*** Listed records ***

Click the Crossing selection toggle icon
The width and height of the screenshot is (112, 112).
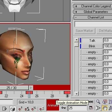[x=4, y=109]
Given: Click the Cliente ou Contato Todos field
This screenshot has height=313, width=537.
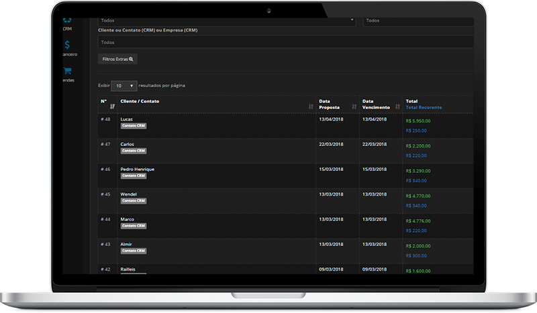Looking at the screenshot, I should (285, 42).
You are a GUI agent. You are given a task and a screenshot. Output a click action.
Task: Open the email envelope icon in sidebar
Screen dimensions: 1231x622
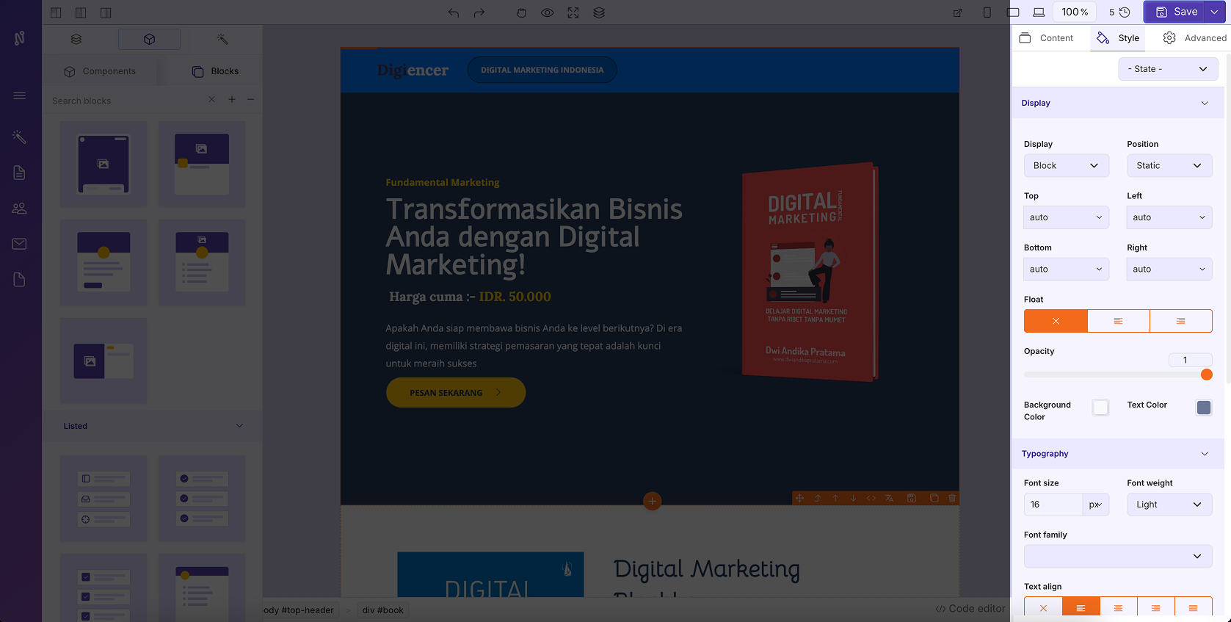tap(20, 244)
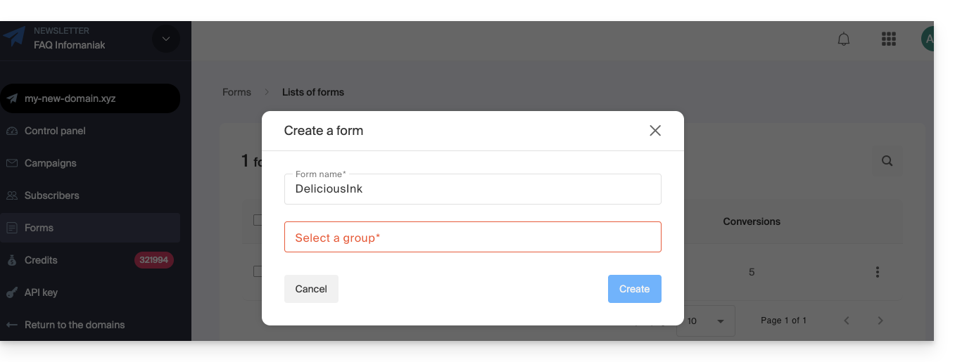The height and width of the screenshot is (362, 955).
Task: Expand the FAQ Infomaniak newsletter switcher
Action: pyautogui.click(x=166, y=39)
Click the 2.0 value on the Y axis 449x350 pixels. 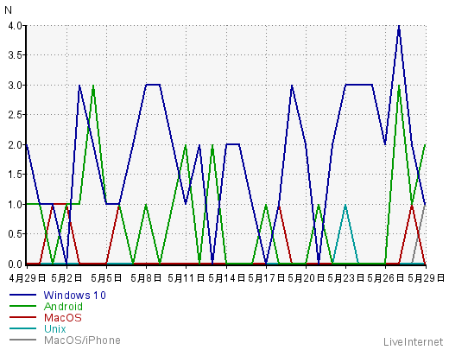pos(15,145)
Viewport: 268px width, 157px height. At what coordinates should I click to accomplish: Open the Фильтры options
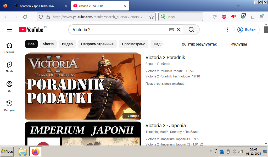(239, 44)
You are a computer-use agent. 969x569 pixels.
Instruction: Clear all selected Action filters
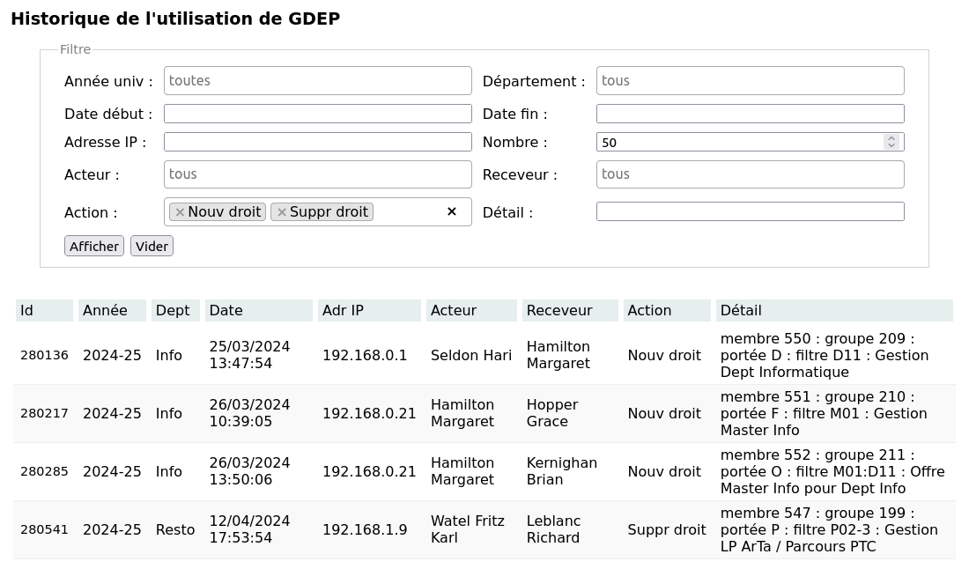coord(452,211)
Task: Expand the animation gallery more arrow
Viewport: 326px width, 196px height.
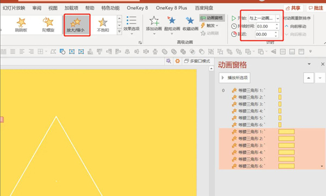Action: tap(120, 31)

***

> _Task requirements_:
Restate word for word the lines that begin at the one containing "Instruction: Clear all" and end with the final line of the records. Pictures stay out.

> _Response below_:
Instruction: Clear all selected Action filters
coord(452,211)
Task: Expand the animation gallery more arrow
Viewport: 326px width, 196px height.
Action: tap(120, 31)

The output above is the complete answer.